Segment Start: Information given

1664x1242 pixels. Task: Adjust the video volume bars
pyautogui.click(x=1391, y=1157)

Segment End: Information given
Segment Start: Information given

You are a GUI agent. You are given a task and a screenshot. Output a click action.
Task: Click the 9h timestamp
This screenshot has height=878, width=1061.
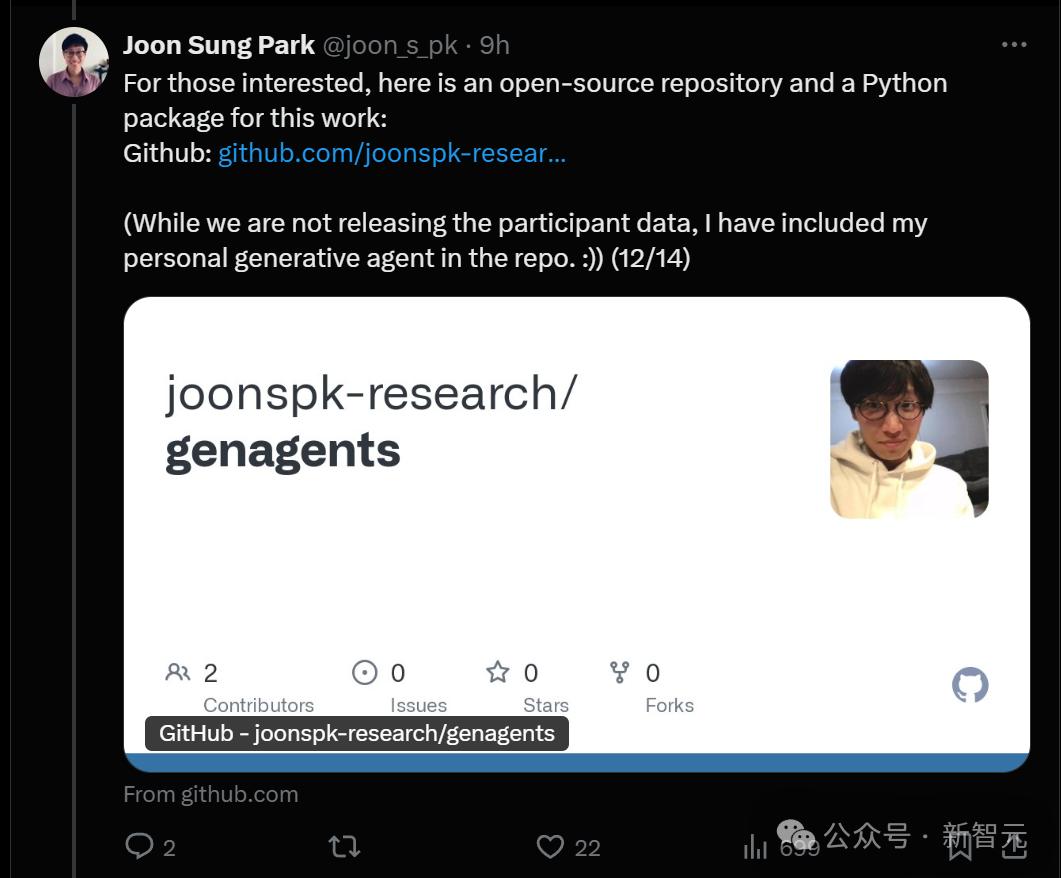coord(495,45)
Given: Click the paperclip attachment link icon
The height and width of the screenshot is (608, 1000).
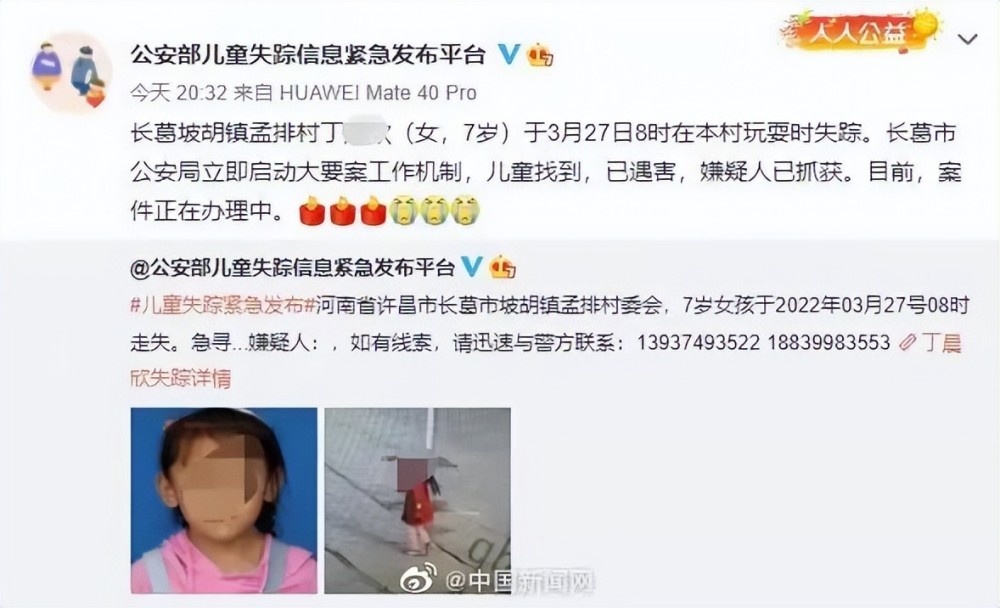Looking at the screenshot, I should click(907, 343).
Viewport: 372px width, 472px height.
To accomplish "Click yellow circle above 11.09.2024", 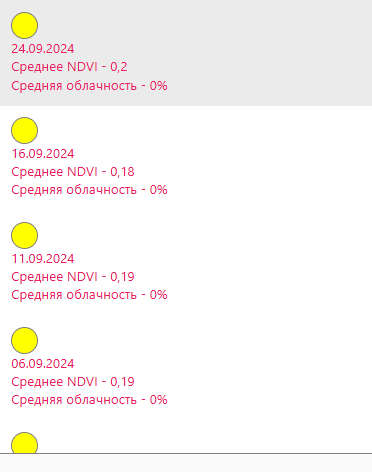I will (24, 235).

Segment End: Information given
Segment Start: Information given

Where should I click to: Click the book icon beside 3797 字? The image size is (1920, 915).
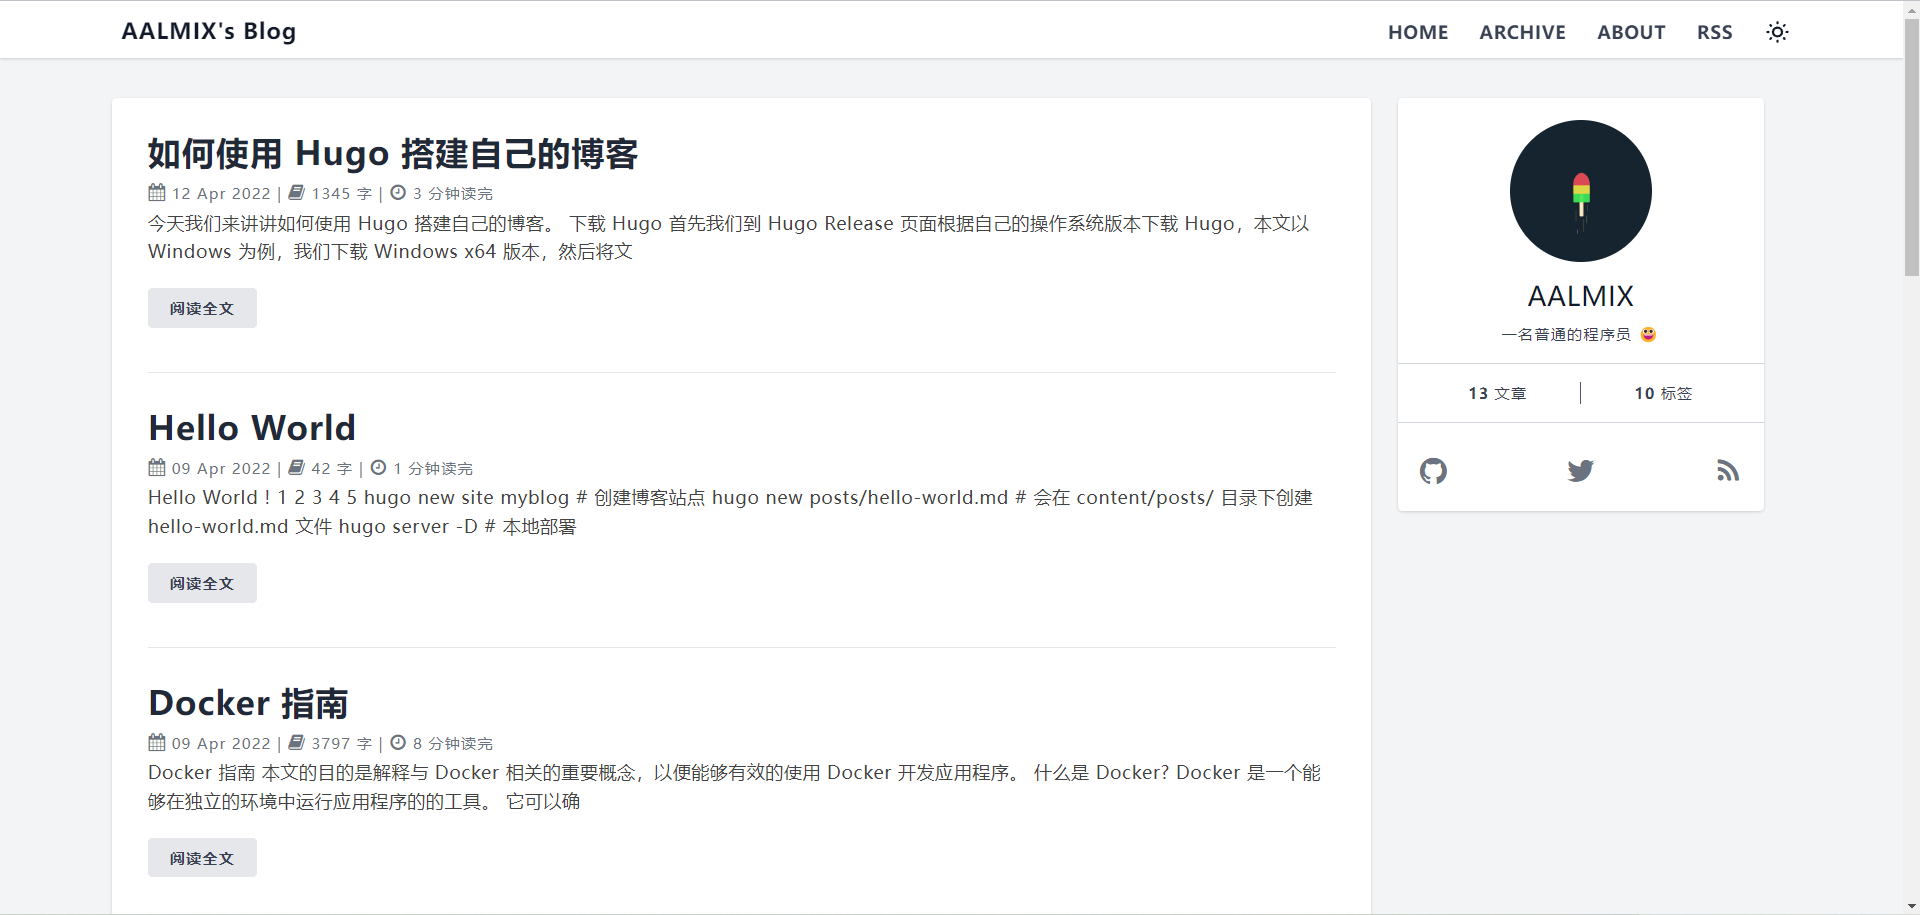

Segment End: Information given

The number of lines in the listing above that contain "icon" is all that should be stated.

__Exercise output__
2